■ Task instructions ■
From the records that follow, copy every line that contains the word "computer".

Collected data:
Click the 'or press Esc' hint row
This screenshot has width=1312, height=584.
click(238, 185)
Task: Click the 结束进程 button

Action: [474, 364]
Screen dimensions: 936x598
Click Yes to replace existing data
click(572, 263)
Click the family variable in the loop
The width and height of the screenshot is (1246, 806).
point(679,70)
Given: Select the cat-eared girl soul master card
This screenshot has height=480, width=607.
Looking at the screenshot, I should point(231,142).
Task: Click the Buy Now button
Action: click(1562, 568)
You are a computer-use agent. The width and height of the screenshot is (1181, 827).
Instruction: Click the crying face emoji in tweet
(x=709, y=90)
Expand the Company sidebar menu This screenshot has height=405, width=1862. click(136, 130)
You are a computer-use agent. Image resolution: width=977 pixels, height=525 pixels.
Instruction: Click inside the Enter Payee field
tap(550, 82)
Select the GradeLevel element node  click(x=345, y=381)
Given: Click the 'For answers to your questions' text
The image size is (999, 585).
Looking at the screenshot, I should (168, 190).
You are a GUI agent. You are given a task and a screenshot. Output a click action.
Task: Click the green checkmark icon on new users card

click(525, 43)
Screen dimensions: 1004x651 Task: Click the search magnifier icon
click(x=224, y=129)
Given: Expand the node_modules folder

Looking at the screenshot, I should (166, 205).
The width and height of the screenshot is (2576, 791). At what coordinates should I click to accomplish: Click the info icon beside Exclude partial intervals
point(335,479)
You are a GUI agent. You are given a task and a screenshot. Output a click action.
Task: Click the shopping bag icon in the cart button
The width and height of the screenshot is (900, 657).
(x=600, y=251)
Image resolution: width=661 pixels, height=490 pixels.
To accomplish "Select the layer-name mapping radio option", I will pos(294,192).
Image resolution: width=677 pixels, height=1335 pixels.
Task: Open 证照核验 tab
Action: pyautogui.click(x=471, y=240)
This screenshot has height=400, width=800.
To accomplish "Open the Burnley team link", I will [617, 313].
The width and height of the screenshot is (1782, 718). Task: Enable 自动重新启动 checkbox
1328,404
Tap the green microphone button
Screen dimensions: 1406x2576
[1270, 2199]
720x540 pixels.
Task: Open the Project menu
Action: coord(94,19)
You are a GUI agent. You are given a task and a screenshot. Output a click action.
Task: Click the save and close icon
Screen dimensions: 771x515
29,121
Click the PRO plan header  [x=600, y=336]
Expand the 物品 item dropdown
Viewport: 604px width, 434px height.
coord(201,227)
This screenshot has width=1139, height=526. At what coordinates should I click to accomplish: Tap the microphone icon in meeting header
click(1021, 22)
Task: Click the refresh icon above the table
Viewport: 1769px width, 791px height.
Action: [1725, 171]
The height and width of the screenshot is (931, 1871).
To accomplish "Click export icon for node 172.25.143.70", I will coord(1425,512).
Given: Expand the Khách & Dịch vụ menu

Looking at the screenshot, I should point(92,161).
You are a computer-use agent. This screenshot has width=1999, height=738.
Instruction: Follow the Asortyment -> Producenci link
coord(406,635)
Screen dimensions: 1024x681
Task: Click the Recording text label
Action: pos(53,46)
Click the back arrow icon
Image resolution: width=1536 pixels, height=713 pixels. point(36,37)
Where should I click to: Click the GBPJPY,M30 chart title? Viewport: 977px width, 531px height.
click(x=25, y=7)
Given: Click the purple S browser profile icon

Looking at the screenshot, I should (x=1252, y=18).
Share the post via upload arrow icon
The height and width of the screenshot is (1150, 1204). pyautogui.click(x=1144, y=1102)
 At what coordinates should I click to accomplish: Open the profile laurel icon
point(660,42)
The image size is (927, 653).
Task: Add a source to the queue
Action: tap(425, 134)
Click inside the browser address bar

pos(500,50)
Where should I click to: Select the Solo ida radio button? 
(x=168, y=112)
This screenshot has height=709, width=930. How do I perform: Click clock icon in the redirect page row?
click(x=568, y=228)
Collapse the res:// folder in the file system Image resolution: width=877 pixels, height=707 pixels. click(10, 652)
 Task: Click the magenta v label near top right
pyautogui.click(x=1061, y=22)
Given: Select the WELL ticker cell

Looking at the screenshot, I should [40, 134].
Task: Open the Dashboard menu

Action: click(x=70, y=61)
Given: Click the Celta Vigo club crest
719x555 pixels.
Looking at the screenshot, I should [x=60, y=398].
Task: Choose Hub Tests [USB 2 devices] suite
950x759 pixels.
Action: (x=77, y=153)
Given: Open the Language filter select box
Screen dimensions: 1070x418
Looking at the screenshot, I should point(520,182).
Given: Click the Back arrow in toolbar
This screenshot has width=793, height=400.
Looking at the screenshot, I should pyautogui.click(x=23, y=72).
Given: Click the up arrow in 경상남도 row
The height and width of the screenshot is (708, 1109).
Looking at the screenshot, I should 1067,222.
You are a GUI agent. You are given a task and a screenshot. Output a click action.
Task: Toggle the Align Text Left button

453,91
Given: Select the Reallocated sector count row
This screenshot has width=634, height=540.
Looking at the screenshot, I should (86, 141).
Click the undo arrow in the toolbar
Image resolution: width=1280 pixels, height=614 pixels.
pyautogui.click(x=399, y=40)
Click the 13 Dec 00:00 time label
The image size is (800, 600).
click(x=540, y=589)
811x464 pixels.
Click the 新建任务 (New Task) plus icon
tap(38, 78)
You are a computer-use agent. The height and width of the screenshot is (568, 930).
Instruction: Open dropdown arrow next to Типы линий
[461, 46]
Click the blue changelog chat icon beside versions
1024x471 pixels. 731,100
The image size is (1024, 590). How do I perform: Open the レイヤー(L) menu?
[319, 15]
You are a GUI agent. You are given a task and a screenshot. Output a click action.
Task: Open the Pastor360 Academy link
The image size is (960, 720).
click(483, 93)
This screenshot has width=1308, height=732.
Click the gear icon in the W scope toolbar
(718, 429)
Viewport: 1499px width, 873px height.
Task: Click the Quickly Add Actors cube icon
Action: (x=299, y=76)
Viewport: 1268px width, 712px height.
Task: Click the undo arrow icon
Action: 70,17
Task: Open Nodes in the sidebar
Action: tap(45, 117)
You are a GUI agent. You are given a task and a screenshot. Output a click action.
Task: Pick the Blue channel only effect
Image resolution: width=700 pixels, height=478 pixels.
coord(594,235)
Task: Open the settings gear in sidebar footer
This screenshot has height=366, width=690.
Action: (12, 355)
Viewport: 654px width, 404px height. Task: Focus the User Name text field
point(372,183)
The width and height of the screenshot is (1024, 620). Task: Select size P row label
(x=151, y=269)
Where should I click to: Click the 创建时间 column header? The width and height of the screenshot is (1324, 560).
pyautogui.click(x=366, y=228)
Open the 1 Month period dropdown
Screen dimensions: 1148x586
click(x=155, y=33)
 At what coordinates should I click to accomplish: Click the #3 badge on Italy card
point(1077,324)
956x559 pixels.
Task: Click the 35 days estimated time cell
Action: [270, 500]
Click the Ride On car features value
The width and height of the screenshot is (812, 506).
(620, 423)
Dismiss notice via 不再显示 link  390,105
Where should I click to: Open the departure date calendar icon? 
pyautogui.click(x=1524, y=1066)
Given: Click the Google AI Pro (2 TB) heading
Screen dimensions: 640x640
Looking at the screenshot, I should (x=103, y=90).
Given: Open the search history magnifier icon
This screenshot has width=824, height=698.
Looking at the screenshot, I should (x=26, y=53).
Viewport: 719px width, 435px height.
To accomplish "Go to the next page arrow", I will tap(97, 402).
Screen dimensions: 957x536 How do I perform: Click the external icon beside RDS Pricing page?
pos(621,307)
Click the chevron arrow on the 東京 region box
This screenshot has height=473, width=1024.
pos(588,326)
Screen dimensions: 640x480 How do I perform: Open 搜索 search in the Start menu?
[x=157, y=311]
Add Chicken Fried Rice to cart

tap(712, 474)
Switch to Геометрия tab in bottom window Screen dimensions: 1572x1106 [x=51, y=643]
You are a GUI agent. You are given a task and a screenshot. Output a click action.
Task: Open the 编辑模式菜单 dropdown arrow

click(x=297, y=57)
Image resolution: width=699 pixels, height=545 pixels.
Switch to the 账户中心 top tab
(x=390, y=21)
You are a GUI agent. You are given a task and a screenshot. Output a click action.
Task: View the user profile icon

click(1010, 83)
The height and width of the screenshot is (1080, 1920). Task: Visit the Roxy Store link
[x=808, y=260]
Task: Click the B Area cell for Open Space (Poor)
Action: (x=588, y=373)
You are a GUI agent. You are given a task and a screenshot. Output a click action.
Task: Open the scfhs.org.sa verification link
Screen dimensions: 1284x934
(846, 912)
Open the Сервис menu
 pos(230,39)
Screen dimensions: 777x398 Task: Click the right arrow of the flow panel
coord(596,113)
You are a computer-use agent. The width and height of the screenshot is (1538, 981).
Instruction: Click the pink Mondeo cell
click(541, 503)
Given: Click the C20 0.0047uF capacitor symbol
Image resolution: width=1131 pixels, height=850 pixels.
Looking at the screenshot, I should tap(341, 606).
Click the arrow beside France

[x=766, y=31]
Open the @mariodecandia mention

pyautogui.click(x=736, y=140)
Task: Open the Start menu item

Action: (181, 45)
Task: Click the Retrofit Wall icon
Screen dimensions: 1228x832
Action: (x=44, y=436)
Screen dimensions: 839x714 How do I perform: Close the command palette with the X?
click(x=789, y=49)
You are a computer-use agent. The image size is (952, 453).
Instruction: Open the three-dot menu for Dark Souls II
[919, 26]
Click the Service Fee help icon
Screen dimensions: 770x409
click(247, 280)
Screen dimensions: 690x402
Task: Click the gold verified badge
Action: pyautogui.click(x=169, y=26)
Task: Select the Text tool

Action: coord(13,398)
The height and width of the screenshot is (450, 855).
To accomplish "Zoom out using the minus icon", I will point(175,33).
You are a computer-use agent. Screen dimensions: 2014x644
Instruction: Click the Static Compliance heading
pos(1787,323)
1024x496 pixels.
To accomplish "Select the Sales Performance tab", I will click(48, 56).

■ Exercise output ■
You are a computer-use agent. The width and height of the screenshot is (1181, 827).
You are a computer-use agent. Image resolution: width=977 pixels, height=525 pixels.
You are a computer-use agent. This screenshot has width=1999, height=738.
You are a computer-use agent. The height and width of the screenshot is (568, 930).
You are a computer-use agent. The width and height of the screenshot is (1538, 981).
You are a computer-use agent. The image size is (952, 453).
You are a computer-use agent. Screen dimensions: 2014x644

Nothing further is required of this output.